> _EXERCISE DESCRIPTION_
Reproduce the records from the line that contains "Click the index.html node dot" through the final line of the records, with both of those lines included.

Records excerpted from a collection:

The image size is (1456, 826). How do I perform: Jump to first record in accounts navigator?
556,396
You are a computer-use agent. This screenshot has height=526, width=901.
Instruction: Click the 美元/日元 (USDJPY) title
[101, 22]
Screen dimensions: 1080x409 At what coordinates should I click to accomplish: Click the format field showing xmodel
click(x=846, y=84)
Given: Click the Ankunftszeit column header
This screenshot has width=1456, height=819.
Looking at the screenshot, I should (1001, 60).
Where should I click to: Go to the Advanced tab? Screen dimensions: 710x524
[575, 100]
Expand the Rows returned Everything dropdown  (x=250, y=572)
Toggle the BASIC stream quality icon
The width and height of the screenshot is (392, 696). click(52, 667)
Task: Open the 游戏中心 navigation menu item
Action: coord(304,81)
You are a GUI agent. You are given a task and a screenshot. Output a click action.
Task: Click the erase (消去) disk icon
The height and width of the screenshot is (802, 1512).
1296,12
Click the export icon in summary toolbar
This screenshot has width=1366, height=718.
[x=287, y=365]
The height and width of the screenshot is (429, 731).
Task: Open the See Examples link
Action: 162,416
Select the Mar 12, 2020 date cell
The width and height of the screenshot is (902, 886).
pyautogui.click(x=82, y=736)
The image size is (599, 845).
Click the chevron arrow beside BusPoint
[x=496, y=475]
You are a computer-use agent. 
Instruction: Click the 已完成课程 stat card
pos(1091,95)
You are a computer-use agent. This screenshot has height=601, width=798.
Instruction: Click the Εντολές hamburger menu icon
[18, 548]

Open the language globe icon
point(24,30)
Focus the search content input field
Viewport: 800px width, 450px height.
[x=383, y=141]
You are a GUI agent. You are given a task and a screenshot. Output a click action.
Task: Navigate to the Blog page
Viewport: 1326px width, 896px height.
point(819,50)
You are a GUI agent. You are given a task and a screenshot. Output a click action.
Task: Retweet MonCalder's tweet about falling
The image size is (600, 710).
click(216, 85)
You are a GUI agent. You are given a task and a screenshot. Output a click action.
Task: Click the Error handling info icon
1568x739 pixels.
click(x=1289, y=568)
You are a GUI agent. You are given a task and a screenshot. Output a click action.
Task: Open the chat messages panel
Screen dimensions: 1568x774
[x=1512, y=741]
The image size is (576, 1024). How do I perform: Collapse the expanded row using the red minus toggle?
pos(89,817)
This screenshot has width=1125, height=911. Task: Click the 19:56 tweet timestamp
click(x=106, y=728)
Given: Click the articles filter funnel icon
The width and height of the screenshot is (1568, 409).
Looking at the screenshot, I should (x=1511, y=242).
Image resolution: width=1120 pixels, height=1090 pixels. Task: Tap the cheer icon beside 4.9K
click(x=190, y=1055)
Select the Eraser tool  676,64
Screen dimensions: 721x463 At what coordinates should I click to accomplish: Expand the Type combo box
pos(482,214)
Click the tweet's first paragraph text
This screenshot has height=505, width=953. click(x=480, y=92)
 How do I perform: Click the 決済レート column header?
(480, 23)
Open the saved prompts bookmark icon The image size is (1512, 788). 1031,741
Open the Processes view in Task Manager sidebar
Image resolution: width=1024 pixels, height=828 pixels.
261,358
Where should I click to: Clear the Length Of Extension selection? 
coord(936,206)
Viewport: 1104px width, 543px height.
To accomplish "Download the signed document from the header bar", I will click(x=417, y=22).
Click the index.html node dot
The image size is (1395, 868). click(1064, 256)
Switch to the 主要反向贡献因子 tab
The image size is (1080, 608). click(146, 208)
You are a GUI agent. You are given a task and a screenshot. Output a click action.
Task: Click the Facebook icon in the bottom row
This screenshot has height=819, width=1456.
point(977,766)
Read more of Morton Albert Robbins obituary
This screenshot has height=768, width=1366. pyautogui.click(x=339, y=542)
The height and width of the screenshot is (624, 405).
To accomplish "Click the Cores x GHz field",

> _RESPONSE_
Click the index.html node dot
The image size is (1395, 868). click(1064, 256)
Switch to the 主要反向贡献因子 tab
The image size is (1080, 608). click(146, 208)
You are a GUI agent. You are given a task and a screenshot. Output a click action.
Task: Click the Facebook icon in the bottom row
This screenshot has height=819, width=1456.
point(977,766)
Read more of Morton Albert Robbins obituary
This screenshot has height=768, width=1366. pyautogui.click(x=339, y=542)
The height and width of the screenshot is (624, 405).
To accomplish "Click the Cores x GHz field",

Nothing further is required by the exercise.